Obsessive true crime hunt makes for a gripping read

Elspeth McLean reviews Michelle McNamara's I'll be Gone in the Dark: One Woman's Obsessive Search for the Golden State Killer, published by Faber & Faber, and Julia Heaberlin's Paper Ghosts, published Penguin Random House.

Weeks after Michelle McNamara's posthumously-published book appeared, outlining her ''obsessive search'' for the man she dubbed the Golden State Killer, a man was arrested in relation to the crimes.

The arrested man, former police officer Joseph DeAngelo (72) is not identified in McNamara's bestseller. Police have been quick to dismiss any suggestion that McNamara's interest in the case - she had been writing about it in her blog True Crime Diary - had anything to do with the arrest, but she did much to keep the case in the limelight.

I'll Be Gone in the Dark does not solve the mystery of more than 50 rapes and at least 10 murders which occurred in California in the decade from the mid 1970s.

What it does show is McNamara's meticulous research and her ability to grab the reader, even when we know she will not find the answer.

McNamara died unexpectedly in her sleep at the age of 46, two years ago, before she had a chance to complete this book. Loose ends in her enormous amount of work on the case, earlier referred to as the ''East Area Rapist'' and the ''Original Night Stalker'', were drawn together after her death.

There is no doubt the obsession with the case took its toll on McNamara. As she put it: ''There's a scream permanently lodged in my throat now.''

One night when her husband, trying not to disturb her, tiptoed into their bedroom, she leapt out of bed and tried to hit him with her night lamp. She missed.

In the morning she saw the overturned lamp and winced at what she had done, but soon found she was feeling around the bed covers for her laptop so she could resume her search through police reports related to the case.

Leads large and small were investigated by McNamara - once she spent an afternoon tracking down every detail she could about a member of a particular high school water polo team because in the yearbook photo he seemed lean with big calves, a possible physical attribute of the killer.

Readers are able to share the highs and the lows of the chase, all while in awe of McNamara's doggedness.

The book ends with a message for the killer: ''Letter to an Old Man''. The writing is sharp, taut and a fitting finale. It is sad we will not see McNamara's writing again.

Julia Heaberlin's novel Paper Ghosts also deals with possible serial murders.

A young woman is convinced Carl Feldman, once a famous photographer, is responsible for the death of her sister and other young women. He has been tried and acquitted for one murder.
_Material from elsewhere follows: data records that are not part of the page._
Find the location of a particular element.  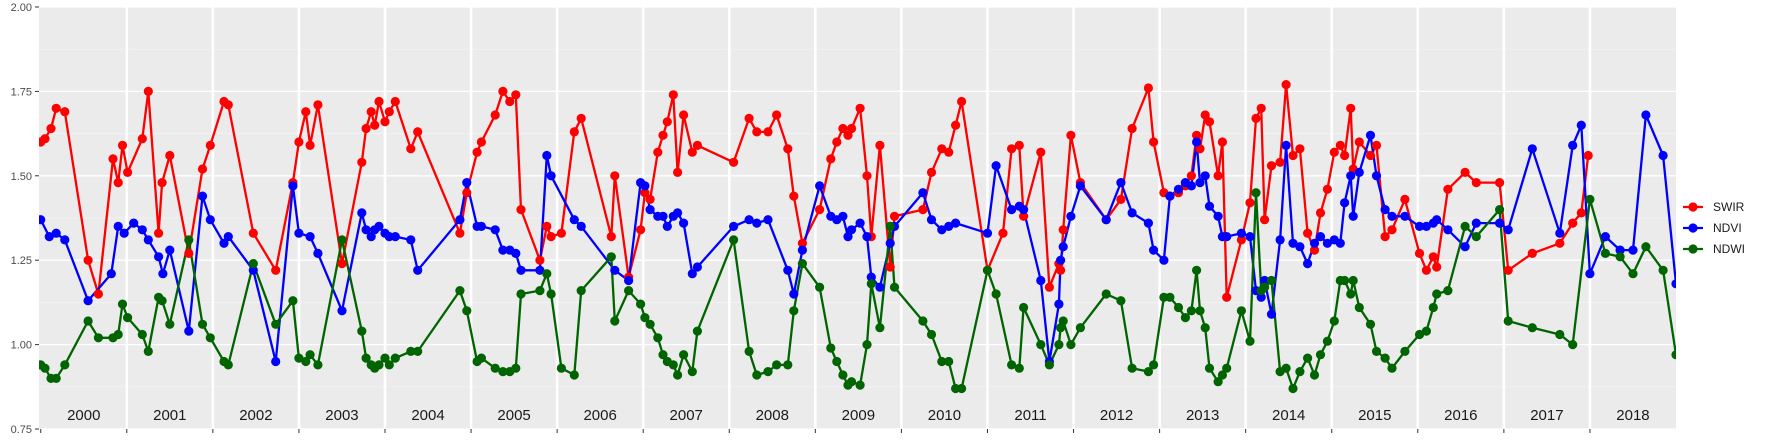

year-label: 2009 is located at coordinates (858, 416).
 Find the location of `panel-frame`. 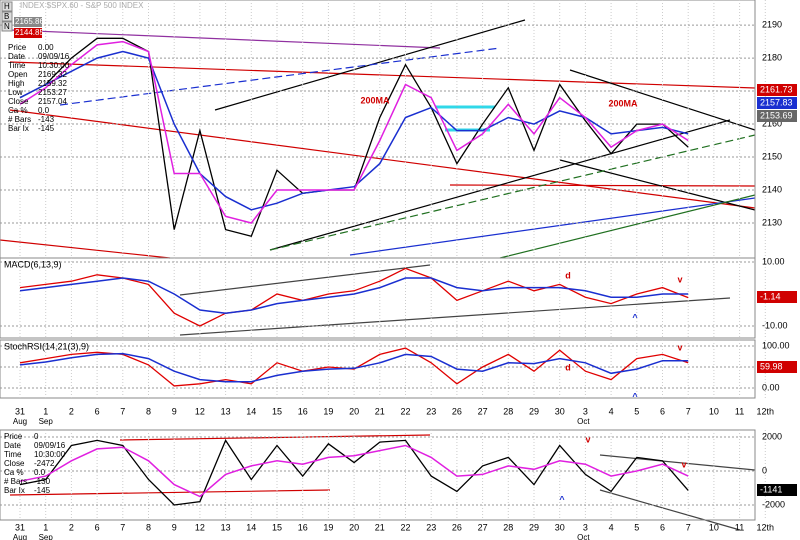

panel-frame is located at coordinates (378, 369).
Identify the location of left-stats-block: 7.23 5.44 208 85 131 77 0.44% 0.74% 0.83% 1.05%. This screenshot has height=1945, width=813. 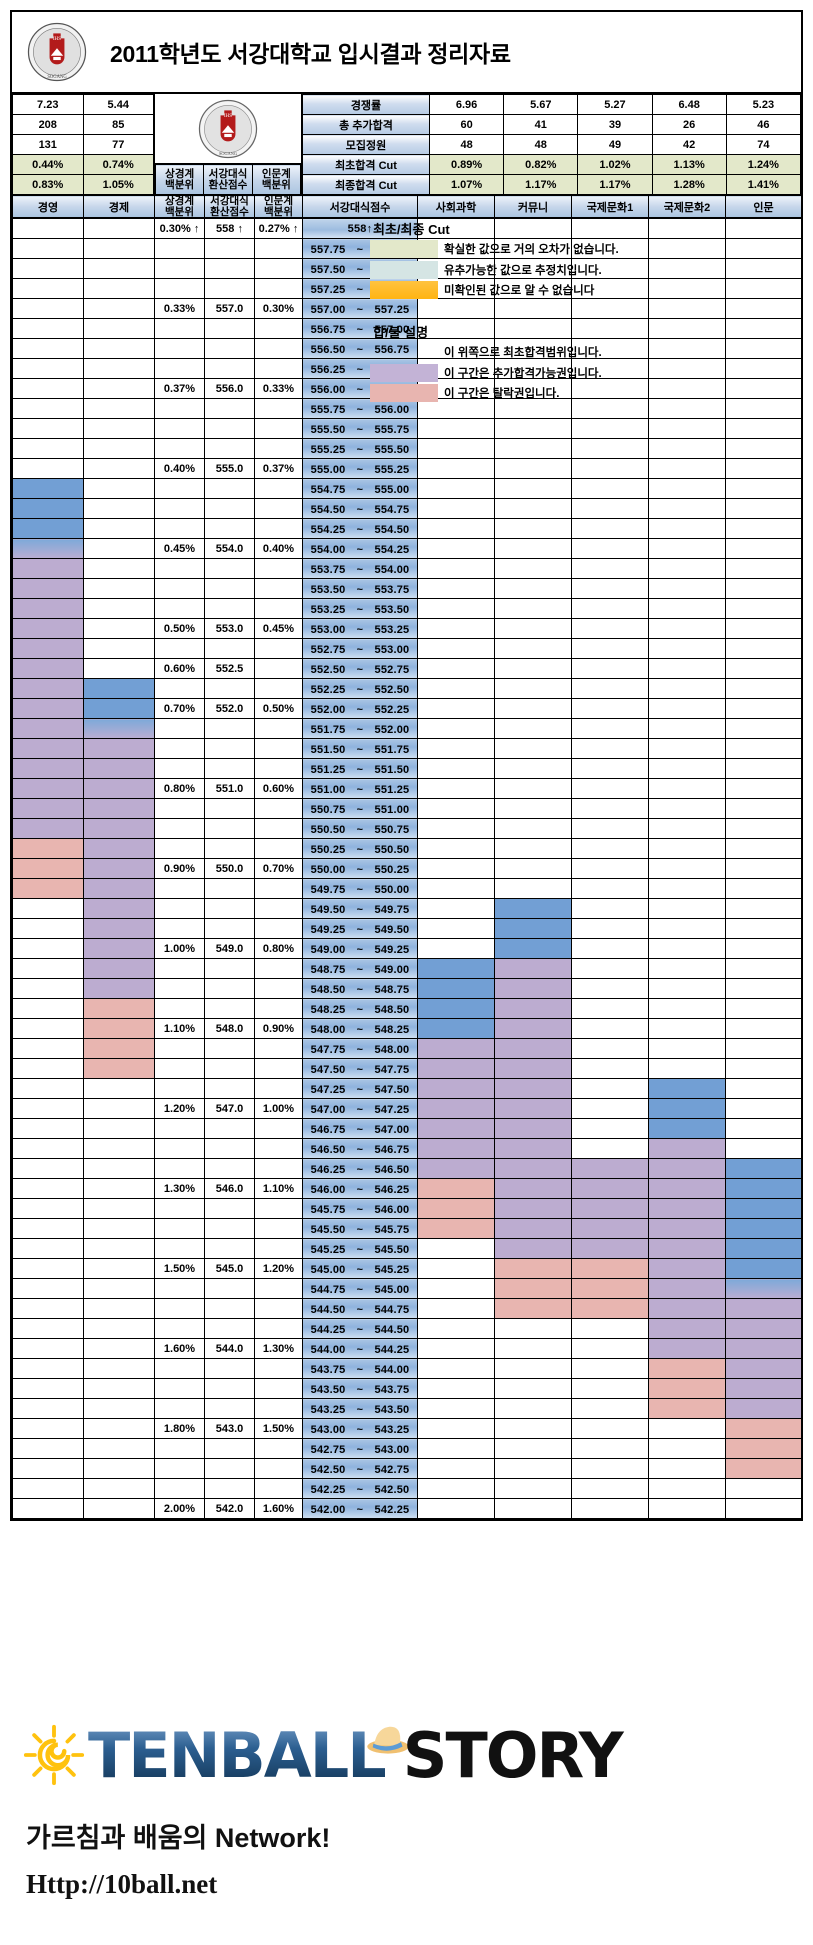
(83, 144).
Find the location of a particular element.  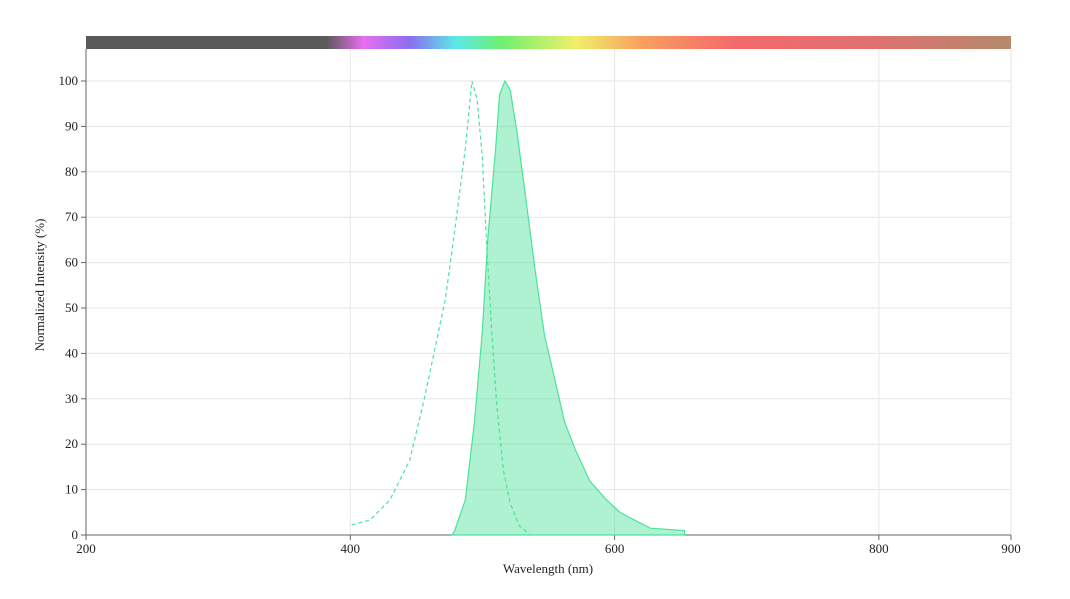

y-tick-label: 50 is located at coordinates (72, 308).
Posing as his daughter, she gets him out of the rest-home for dementia sufferers where he is living and takes him on a road trip to visit places she believes are linked to his past crimes. The hope is that she will finally discover what happened to her sister.

It is full of detail and the road trip is vividly described. I could picture the polluted Houston which ''is welcoming us like a funeral director with bad breath'', for instance.

Heaberlin does a good job of keeping us guessing about both of the main characters and wraps up the story satisfactorily, but I found I did not warm to either of them enough to care what happened.

- Elspeth McLean is an ODT columnist and former health reporter.